* **WHAT IS EXPECTED**:
All entries below must be given again exactly as they stand.

* **RECORDS SUPPLIED**:
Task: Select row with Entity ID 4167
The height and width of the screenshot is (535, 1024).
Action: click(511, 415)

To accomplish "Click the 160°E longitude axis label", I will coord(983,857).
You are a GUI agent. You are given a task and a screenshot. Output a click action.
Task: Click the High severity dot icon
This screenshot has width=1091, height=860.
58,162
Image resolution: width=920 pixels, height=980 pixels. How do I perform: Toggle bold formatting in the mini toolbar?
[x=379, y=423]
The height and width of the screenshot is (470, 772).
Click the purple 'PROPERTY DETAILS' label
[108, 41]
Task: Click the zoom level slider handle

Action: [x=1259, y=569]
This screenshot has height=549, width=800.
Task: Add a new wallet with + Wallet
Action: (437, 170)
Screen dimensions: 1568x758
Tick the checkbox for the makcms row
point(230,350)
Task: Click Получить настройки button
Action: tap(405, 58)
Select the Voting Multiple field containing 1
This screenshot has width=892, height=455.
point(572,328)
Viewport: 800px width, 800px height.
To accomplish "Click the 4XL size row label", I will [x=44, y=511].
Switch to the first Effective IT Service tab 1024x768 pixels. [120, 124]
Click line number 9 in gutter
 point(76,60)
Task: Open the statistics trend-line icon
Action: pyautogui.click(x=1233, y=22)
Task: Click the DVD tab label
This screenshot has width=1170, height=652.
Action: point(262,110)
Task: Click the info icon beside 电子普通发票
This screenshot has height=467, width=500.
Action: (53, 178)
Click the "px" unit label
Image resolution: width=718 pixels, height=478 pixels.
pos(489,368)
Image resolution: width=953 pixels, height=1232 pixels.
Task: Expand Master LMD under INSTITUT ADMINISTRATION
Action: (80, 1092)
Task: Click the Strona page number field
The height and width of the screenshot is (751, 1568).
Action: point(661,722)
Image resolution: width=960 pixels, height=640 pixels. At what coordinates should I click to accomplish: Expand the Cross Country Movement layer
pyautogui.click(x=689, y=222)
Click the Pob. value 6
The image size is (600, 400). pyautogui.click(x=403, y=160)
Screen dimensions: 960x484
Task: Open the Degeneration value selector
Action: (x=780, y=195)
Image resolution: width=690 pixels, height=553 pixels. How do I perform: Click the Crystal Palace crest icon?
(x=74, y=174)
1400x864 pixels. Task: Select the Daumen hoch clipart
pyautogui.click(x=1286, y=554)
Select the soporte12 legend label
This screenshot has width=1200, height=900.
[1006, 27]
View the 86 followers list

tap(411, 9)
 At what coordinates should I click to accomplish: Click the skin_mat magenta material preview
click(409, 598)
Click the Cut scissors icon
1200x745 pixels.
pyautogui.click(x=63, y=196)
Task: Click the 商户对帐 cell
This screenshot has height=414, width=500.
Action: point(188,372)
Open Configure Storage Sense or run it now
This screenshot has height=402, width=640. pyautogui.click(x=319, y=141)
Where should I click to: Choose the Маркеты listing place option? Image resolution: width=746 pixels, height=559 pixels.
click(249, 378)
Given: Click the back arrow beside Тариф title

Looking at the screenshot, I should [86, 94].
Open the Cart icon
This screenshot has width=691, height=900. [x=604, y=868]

* **TASK RESPONSE**:
Task: Select row with Entity ID 4167
The height and width of the screenshot is (535, 1024).
Action: click(511, 415)

To accomplish "Click the 160°E longitude axis label", I will coord(983,857).
You are a GUI agent. You are given a task and a screenshot. Output a click action.
Task: Click the High severity dot icon
This screenshot has width=1091, height=860.
58,162
Image resolution: width=920 pixels, height=980 pixels. How do I perform: Toggle bold formatting in the mini toolbar?
[x=379, y=423]
The height and width of the screenshot is (470, 772).
Click the purple 'PROPERTY DETAILS' label
[108, 41]
Task: Click the zoom level slider handle

Action: [x=1259, y=569]
This screenshot has height=549, width=800.
Task: Add a new wallet with + Wallet
Action: (437, 170)
Screen dimensions: 1568x758
Tick the checkbox for the makcms row
point(230,350)
Task: Click Получить настройки button
Action: tap(405, 58)
Select the Voting Multiple field containing 1
This screenshot has width=892, height=455.
point(572,328)
Viewport: 800px width, 800px height.
To accomplish "Click the 4XL size row label", I will [x=44, y=511].
Switch to the first Effective IT Service tab 1024x768 pixels. [120, 124]
Click line number 9 in gutter
 point(76,60)
Task: Open the statistics trend-line icon
Action: pyautogui.click(x=1233, y=22)
Task: Click the DVD tab label
This screenshot has width=1170, height=652.
Action: point(262,110)
Task: Click the info icon beside 电子普通发票
This screenshot has height=467, width=500.
Action: (53, 178)
Click the "px" unit label
Image resolution: width=718 pixels, height=478 pixels.
pos(489,368)
Image resolution: width=953 pixels, height=1232 pixels.
Task: Expand Master LMD under INSTITUT ADMINISTRATION
Action: (80, 1092)
Task: Click the Strona page number field
The height and width of the screenshot is (751, 1568).
Action: point(661,722)
Image resolution: width=960 pixels, height=640 pixels. At what coordinates should I click to accomplish: Expand the Cross Country Movement layer
pyautogui.click(x=689, y=222)
Click the Pob. value 6
The image size is (600, 400). pyautogui.click(x=403, y=160)
Screen dimensions: 960x484
Task: Open the Degeneration value selector
Action: (x=780, y=195)
Image resolution: width=690 pixels, height=553 pixels. How do I perform: Click the Crystal Palace crest icon?
(x=74, y=174)
1400x864 pixels. Task: Select the Daumen hoch clipart
pyautogui.click(x=1286, y=554)
Select the soporte12 legend label
This screenshot has width=1200, height=900.
[1006, 27]
View the 86 followers list

tap(411, 9)
 At what coordinates should I click to accomplish: Click the skin_mat magenta material preview
click(409, 598)
Click the Cut scissors icon
1200x745 pixels.
pyautogui.click(x=63, y=196)
Task: Click the 商户对帐 cell
This screenshot has height=414, width=500.
Action: point(188,372)
Open Configure Storage Sense or run it now
This screenshot has height=402, width=640. pyautogui.click(x=319, y=141)
Where should I click to: Choose the Маркеты listing place option? Image resolution: width=746 pixels, height=559 pixels.
click(249, 378)
Given: Click the back arrow beside Тариф title

Looking at the screenshot, I should [86, 94].
Open the Cart icon
This screenshot has width=691, height=900. [x=604, y=868]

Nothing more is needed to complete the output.